2.食中毒関連既存データの検索、収集及び解析を行った。
3.病原大腸菌を含む食中毒事例をモデルとした経済損失の解析に関しては、平成3年から7年までの5年間に全国で発生した賠償共済加入施設及び休業補償契約を結んでいた施設における細菌性及び原因不明食中毒について、菌種別及び原因不明の食中毒の事件数、患者数、入院患者数、患者に対する賠償金額(488件)及び食品業者の休業補償金額(98件)のデータから、患者が受けた経済損失金額及び食品営業施設の休業による損失金額を算出した。
4.と畜場における廃棄処分に伴う経済損失の解析に関しては、と畜場における廃棄処分に伴う経済損失をモデル地域の1988年8月から1990年1月に出荷された豚8077頭と1995年から1997年に出荷された豚172,147頭のデータを用いて、廃棄対象となった疾病ごとに農家の損失金額として経済損失を推計した。
5.経済損失の評価方法に関しては、収集した文献及び資料を基に検討した。
結果と考察
1.食中毒による経済損失に関連した文献及び解析方法に関連した資料の収集と解析に関しては、経済損失に関連したデータの集積方法がアメリカと日本で異なるため、医療費を中心 としたアメリカの方法をそのまま日本に適用するのはかなり困難であると思われた。
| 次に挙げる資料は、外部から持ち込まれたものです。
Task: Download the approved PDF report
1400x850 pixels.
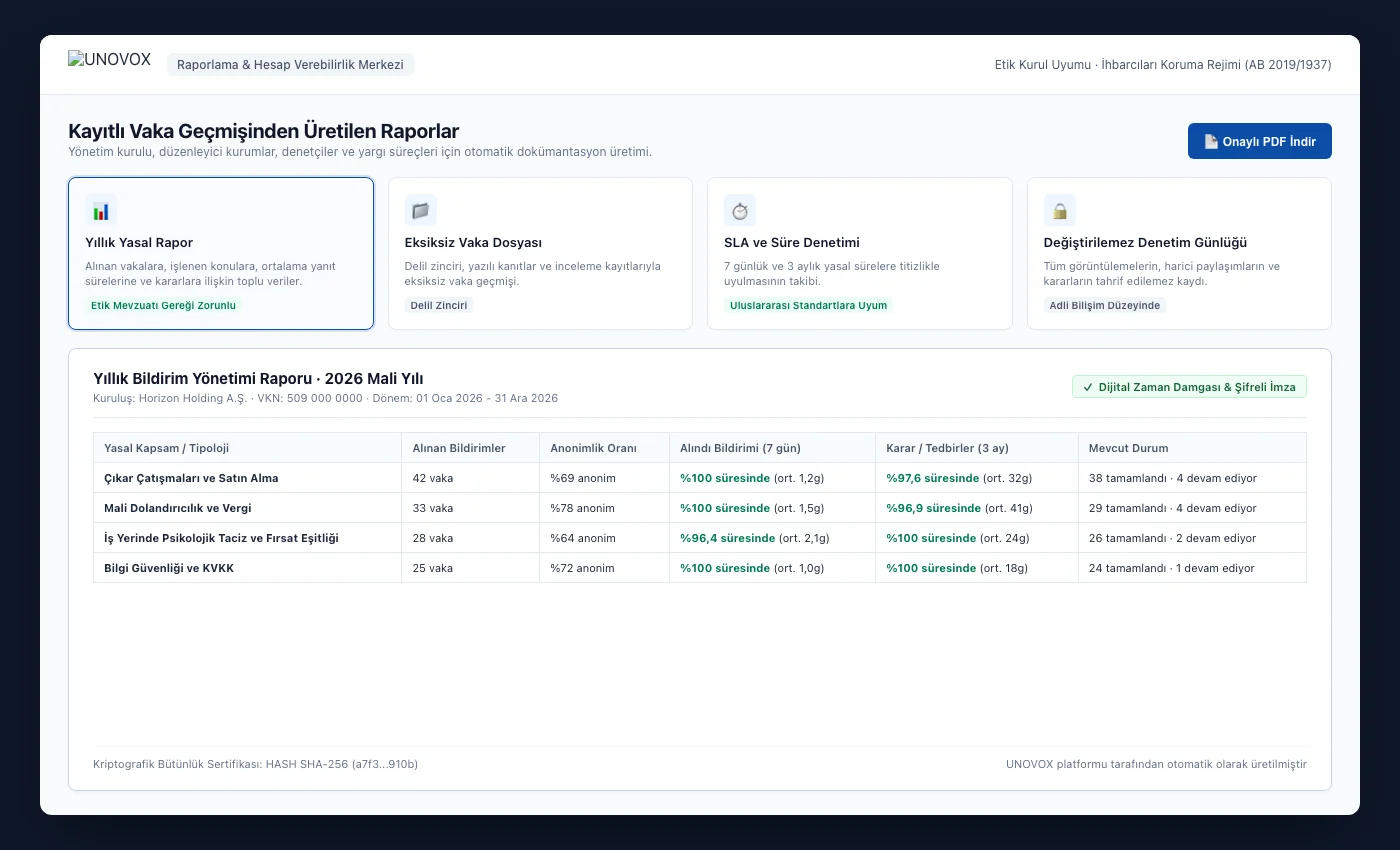Action: click(x=1260, y=141)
2.食中毒関連既存データの検索、収集及び解析に関して、日本において利用可能なデータは、患者への賠償金額及び業者の休業補償金額、菌種別及び原因不明の食中毒事件数、患者数、入院患者数であり、それらを基に損失の推計が可能と考えられた。
3.病原大腸菌を含む食中毒事例をモデルとした経済損失の解析行ったところ、日本における1993年から1997年までの過去5年間の食中毒による損失額は、年平均で最低106,104,036円から最高12,382,557,790円であった。
4.と畜場における廃棄処分に伴う経済損失の解析を行ったところ、年間の損失金額は主要なものから順にアクチノバチルス等を疑うもの3,412,640円、豚流行性肺炎を疑うもの2,563,773円、関節炎病変1,218,172円、寄生虫性肝炎を疑うもの447,440円、豚赤痢を疑うもの42,525円及び抗酸菌症を疑うもの12,772円であった。
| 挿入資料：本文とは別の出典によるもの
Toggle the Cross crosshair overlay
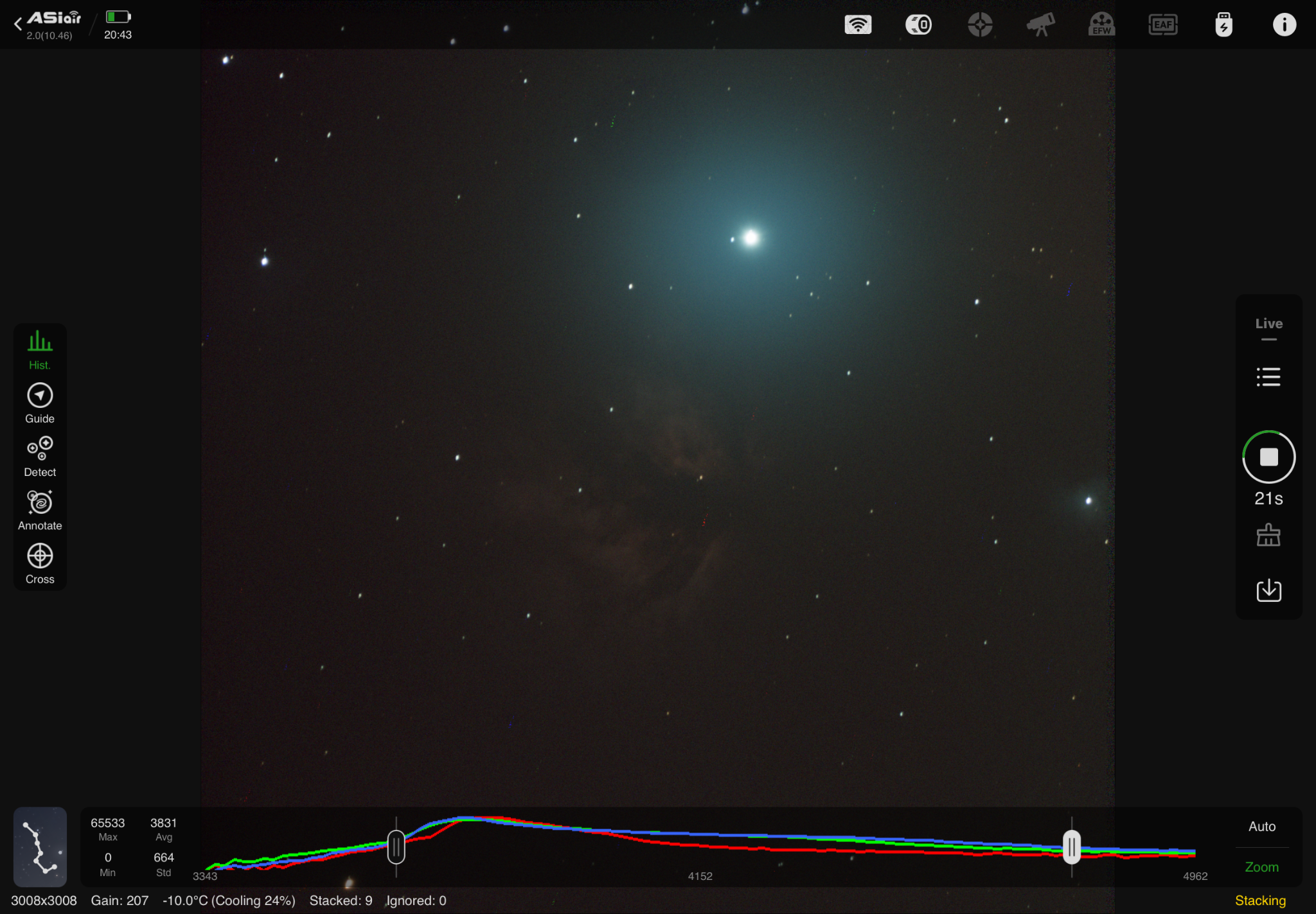Viewport: 1316px width, 914px height. click(x=40, y=564)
5.経済損失の評価方法に関しては、現時点では、3.において用いた方法が有効であると考えられるが、今後は有効性の検証を行い、補正が必要であるとした場合の収集すべきデータの検索と収集システムの検討が必要と考えられた。
結論
食中毒による経済損失に関してその評価方法について検討したところ、以下の結論が得られた。
1.アメリカと同様の方法で分析するのは現時点では困難であり、データの整備、収集方法について検討が必要と考えられた。
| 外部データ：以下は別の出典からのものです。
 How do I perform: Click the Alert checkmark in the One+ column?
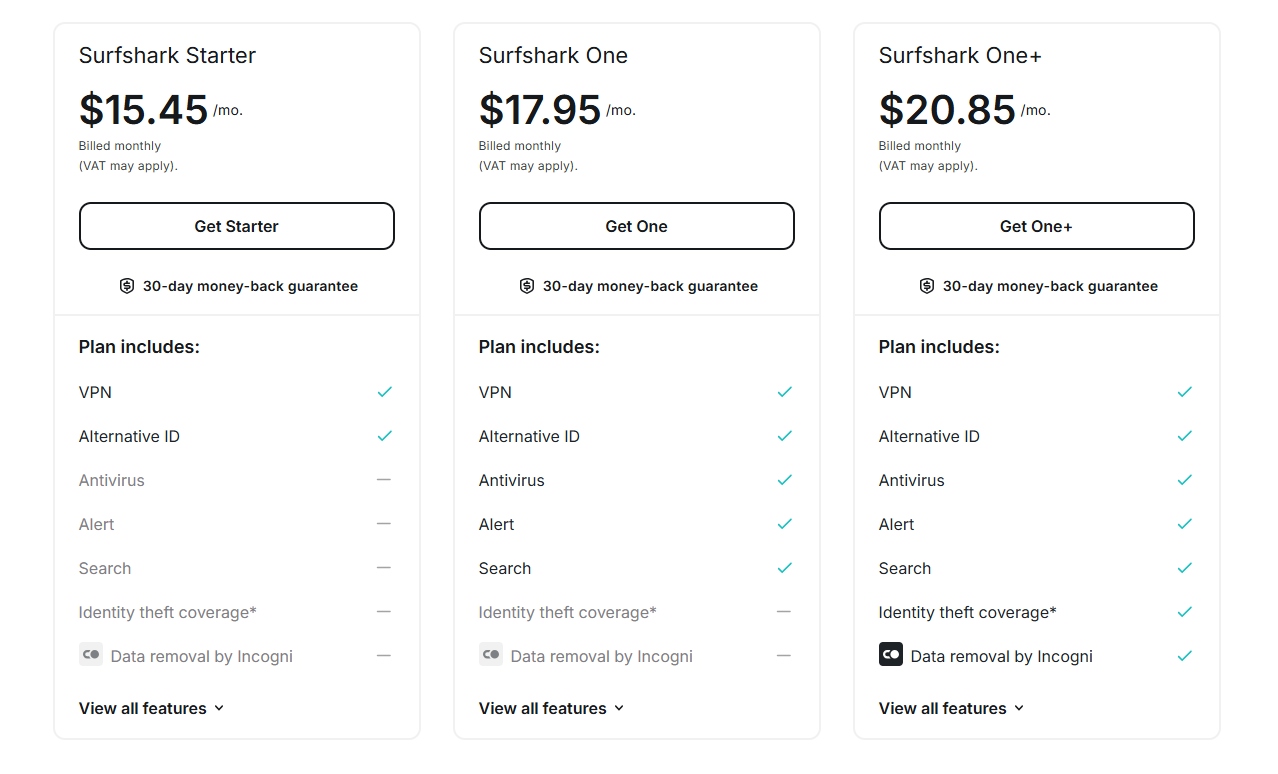click(1184, 524)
2.日本では、現時点で食中毒の損害賠償補償金及び休業補償金のデータが利用可能であった。しかしながら、賠償補償制度に加盟している業者は全国で約20%であり、全体像を把握するには不備があると考える。今後は、アメリカで行われている医療費からの推計データを加味して検討する必要があると思われた。
3.と畜場での廃棄による経済損失は農家の経済損失を推計可能であったが、社会的損失の推計には、廃棄により、食中毒が未然に防御できたことで得られる利益についても考慮する必要があると考えられた。また、検査に要する費用等は、社会的費用として加算すべきものと考えられ、さらに検討を進める必要がある。